:: Testo ::
WE ARE BORN TO BE LOUD. Eccetto i giovani piddini

Non scrivo di politica, tanto meno di politici. Faccio un'eccezione. Sebbene sia venerdì sera.
Prima di andare a bere, ballare, fumare, cazzeggiare e fare all'amore selvaggiamente leggete cosa penso. 
Poi sì, liberi tutti.

Articolo tratto da 'il venerdì' di Repubblica di oggi, 1 aprile 2011.
Pagina 47.
Titolo:
La Innocenzi e il PD junior di nuovo ai ferri corti
Svolgimento:
A tre anni dalle primarie dei Giovani democratici, Giulia Innocenzi torna ad attaccare il segretario dei piddini jr Fausto Raciti. Sul suo blog, la spalla di Michele Santoro ad Annozero annuncia il successore di Raciti: Andrea Baldini, attuale responsabile dell'organizzazione dei Gd. Una decisione già decisa, a suo dire, tanto che Innocenzi invita a vigilare sul congresso di ottobre affinché "non avvenga il fattaccio di tre anni fa, quando il già designato Fausto Raciti vinse con afflussi elettorali quantomeno bizzarri ('Milano 800 votanti, prima io. bari 8000 votanti, primo lui')". "Basta, è una polemica vecchia", sbuffa l'accusato. Raciti si stupisce della premonizione sul congresso "di cui non è stata neppure decisa la data" e lancia frecciate alla Innocenzi: " Io non ho altri incarichi, né milito in altri partiti". La frecciata consiste nel fatto che la Innocenzi è iscritta anche ai radicali e milita pure nella fondazione Italia Futura di Luca Cordero di Montezemolo. (r.bian.)

Sono tutta un fremito. Non contengo il piacere. Ho la conferma che sì, il PD non ce la farà mai. Nuove leve sono pronte. Ci sono menti giovani e fresche in arrivo dalle aule universitarie, dai congressi, dai circoli.
Si fanno le pulci. Contano gli spicci avanzati sul tavolo. Ricordano ed elencano ogni torto subito. Annotano l'uno le mancanze e i difetti dell'altro. Rimembrano, come Leopardi chiedeva di fare a Silvia. Sono l'alba di un nuovo giorno, uguale al tramonto di quello (non ancora) finito. E sono già tra noi. 

Nota a margine. Non so cosa sia, però sento un fetore allucinate mentre scrivo questo post.

:: Elenco dei compiti ::
(A) Nel testo, elenca le persone indicate con nome e cognome nel paragrafo che inizia con "A tre anni dalle primarie".
(B) Duplica dal testo, senza alcuna modifica, il passo da "WE ARE BORN" fino a "leggete cosa penso." incluso.
Per svolgere i compiti serve soltanto il testo.

:: Materiale fornito ::

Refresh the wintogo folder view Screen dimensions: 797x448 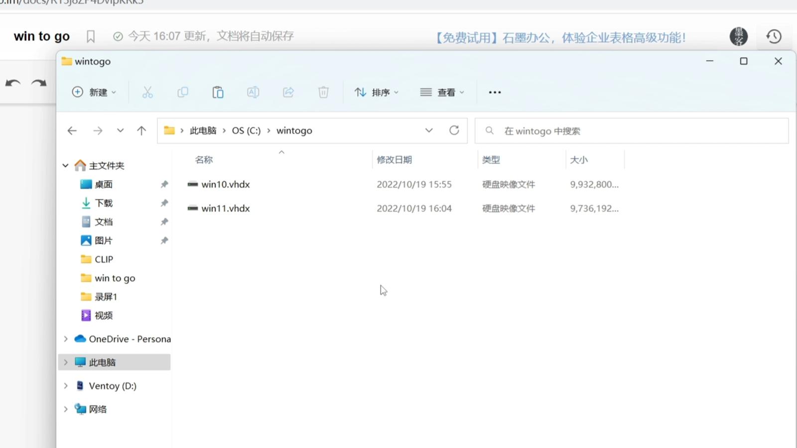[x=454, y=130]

...

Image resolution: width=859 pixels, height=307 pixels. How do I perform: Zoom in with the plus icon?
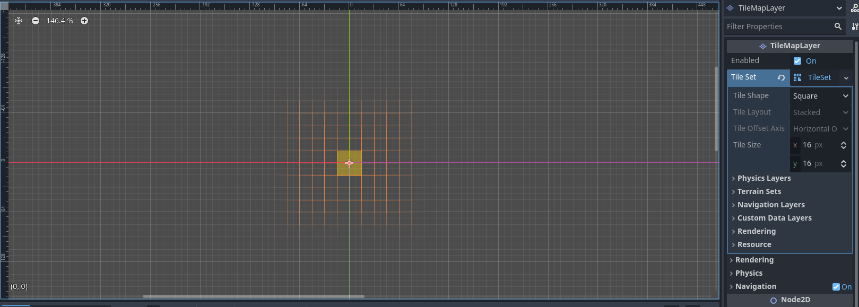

:: Soluzioni dei problemi ::
(A) Giulia Innocenzi, Fausto Raciti, Michele Santoro, Andrea Baldini, Luca Cordero di Montezemolo

(B)
WE ARE BORN TO BE LOUD. Eccetto i giovani piddini

Non scrivo di politica, tanto meno di politici. Faccio un'eccezione. Sebbene sia venerdì sera.
Prima di andare a bere, ballare, fumare, cazzeggiare e fare all'amore selvaggiamente leggete cosa penso.